1) has business dealing with the corporation;
2) takes advantage of a corporate opportunity; or
3) enters into competition with the corporation.

Defendant has burden of disproving breach of loyalty.
Rule 10b-5
Prohibits false or misleading statements in connection with the purchase and sale of any security.

Elements:
1) misrepresentation or omission of material fact;
2) knowledge or reckless disregard of the truth;
3) scienter (intent to deceive);
4) reliance;
5) damages.

Insider trading & misappropriation of inside information fall under 10b-5.
Voluntary Dissolution
By:
1) written consent of all shareholders; or
2) filing articles of dissolution
Tender Offer
A public solicitation by a bidder of publicly held shares of the corporation to be acquired.

Defenses:

White knight: finding a more acceptable bidder.

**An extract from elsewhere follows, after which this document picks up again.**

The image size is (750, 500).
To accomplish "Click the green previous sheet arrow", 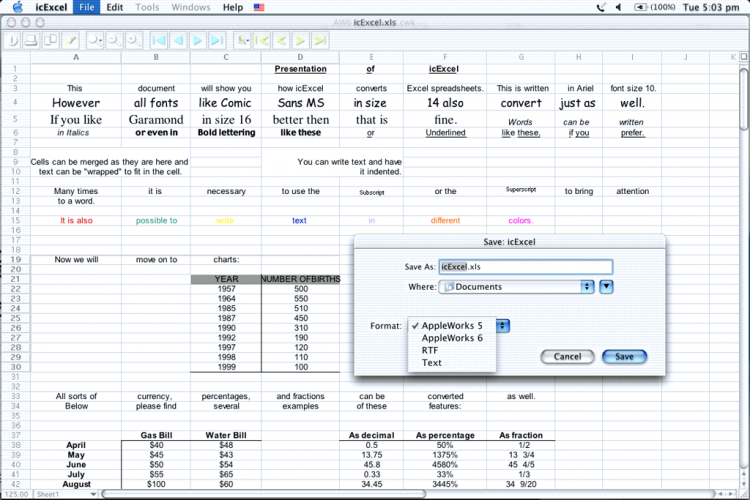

Poison Pill: creating a class of stock that increases in rights if any person acquires more than a specified percentage of shares.
Direct Suits
Shareholder sues on his own behalf to redress an injury to his interest as a shareholder.

Causes of action:
1) compel payment of dividends;
2) enforce the right to inspect records;
3) protect preemptive rights;
4) enforce the right to vote;
5) recover for breach of agreement
Derivative Suits
Shareholder sues on behalf of the corporation to redress a wrong to the corporation.